In re Gaboriault

Annotate this Case
In re Gaboriault  (97-007); 167 Vt. 583; 704 A.2d 1163

[Filed 14-Nov-1997]


                                 ENTRY ORDER

                       SUPREME COURT DOCKET NO. 97-007

                            SEPTEMBER TERM, 1997


In re Appeal of Robert and Marie  }   APPEALED FROM:
Gaboriault, et al.                }
                                  }
                                  }     Environmental Court
                                  }
                                  }
                                  }     DOCKET NO. E96-084


       In the above-entitled cause, the Clerk will enter:

       The Milton Town School District appeals from a decision of the
  Environmental Court that denied site-plan approval for a new school
  addition and parking lot and denied conditional-use approval for the
  parking lot.  The District argues that the court erred (1) by considering
  the impact of the parking lot on the neighbors rather than on the character
  of the general area, (2) by failing to give any deference to municipal
  policies supporting the location of the parking lot, and (3) by finding no
  special circumstances that warrant site-plan waivers of parking-lot
  requirements.(FN1)  We affirm.

       The Milton Town School District currently operates two elementary
  schools.  The Herrick Avenue School serves grades K-4, and the School
  Street School serves grades five and six.  The School Street School is
  outdated, and the District has decided to consolidate the two schools by
  expanding the Herrick Avenue School to accommodate grades five and six. 
  The site consists of two parcels of land, a 30.9-acre parcel on the east
  side of Herrick Avenue and a smaller parcel directly across from it on the
  west side.  The K-4 school is located on the east side of the street, along
  with two parking lots, playgrounds, athletic fields and open areas.  On the
  west side, there is a baseball field and an open area.

       The District proposed an extension to the current K-4 building
  covering most of the current parking lot.  The western parcel is the
  proposed location of the new parking lot.  Both parcels are in the
  high-density residential zoning district of the Town, which allows schools
  as a conditional use.  Town of Milton Zoning Regulations § 303. 
  Accordingly, the District applied to the Milton Zoning Board of Adjustment
  (ZBA) for conditional-use approval.  See 24 V.S.A. § 4407(2).  The District
  also applied to the Milton Planning Commission for site-plan approval.
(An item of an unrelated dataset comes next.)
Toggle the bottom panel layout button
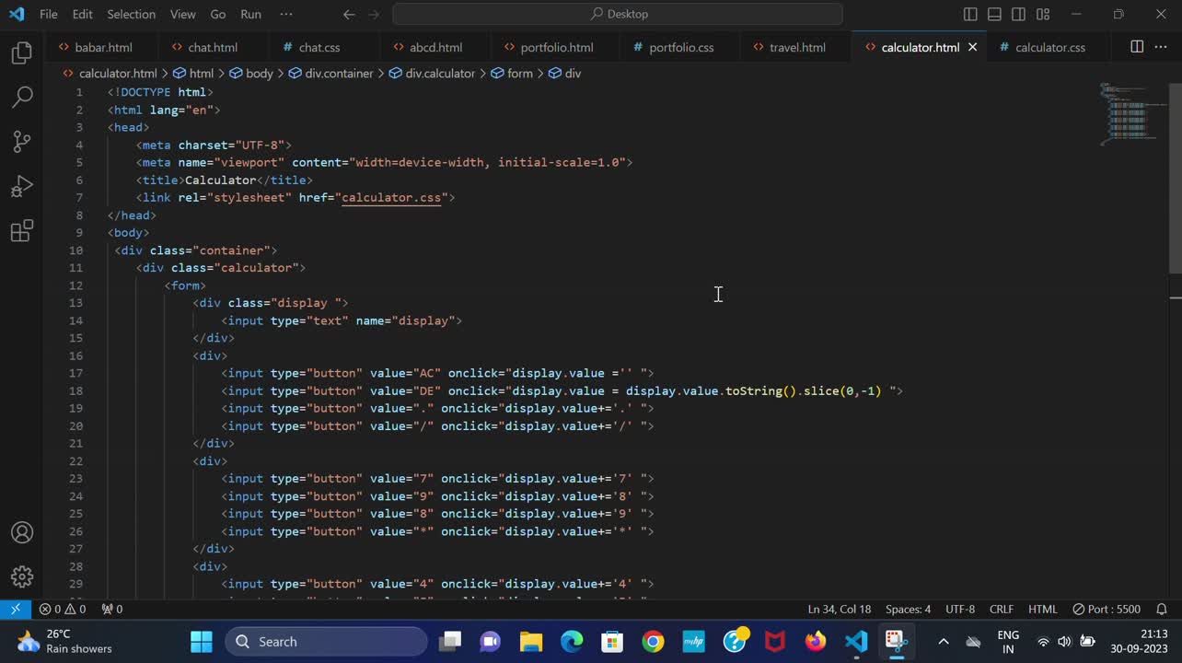[994, 14]
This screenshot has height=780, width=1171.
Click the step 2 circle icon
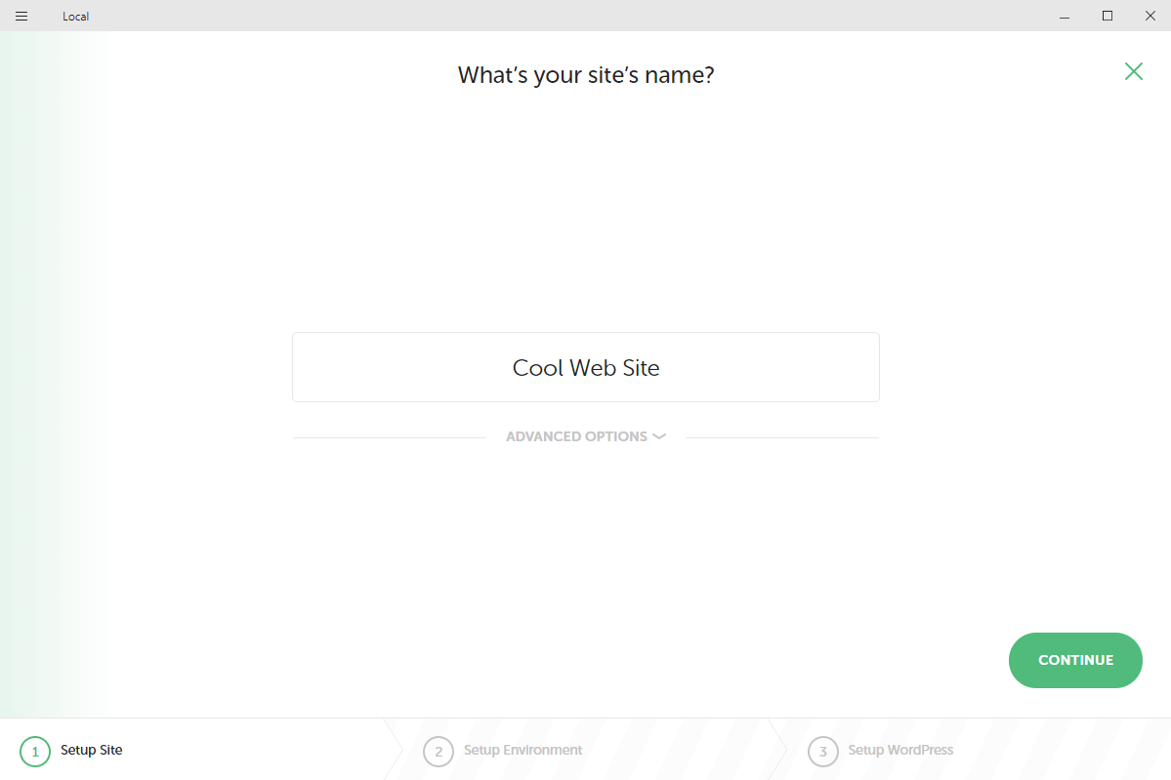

See
  id. § 4407(5).  The ZBA approved the conditional use, and the Commission
  approved the site plan.

       Neighbors are nineteen residents of Village Meadows, a residential
  development located adjacent to and west of the proposed new parking lot. 
  They appealed the decisions of the ZBA

 

  and the Planning Commission to the Environmental Court.  See id. §§ 4471,
  4475.  Following a de novo trial, the court denied site-plan approval for
  the addition, the bus and parent drop-off and the parking lot on the west
  side of Herrick Avenue.  The court also denied conditional-use approval for
  the parking lot.  The District appeals.

       The District first argues that the court erred in its conditional-use
  review by concluding that the location of a parking lot could adversely
  affect the character of the area.  To approve a conditional use, the court
  must find that the proposed conditional use shall not adversely affect
  "[t]he character of the area."  Id. § 4407(2)(B); see Town of Milton Zoning
  Regulations § 500.2.  The court found that the school addition would not
  adversely affect the character of the area, which is composed of a school
  and playing fields surrounded by residential neighborhoods. On the other
  hand, the court found that the parking lot intruded into the residential
  neighborhood on the west side of Herrick Avenue and would adversely affect
  the residential character of that neighborhood; it found that the increase
  in noise, lights and vehicle exhaust would affect the whole neighborhood.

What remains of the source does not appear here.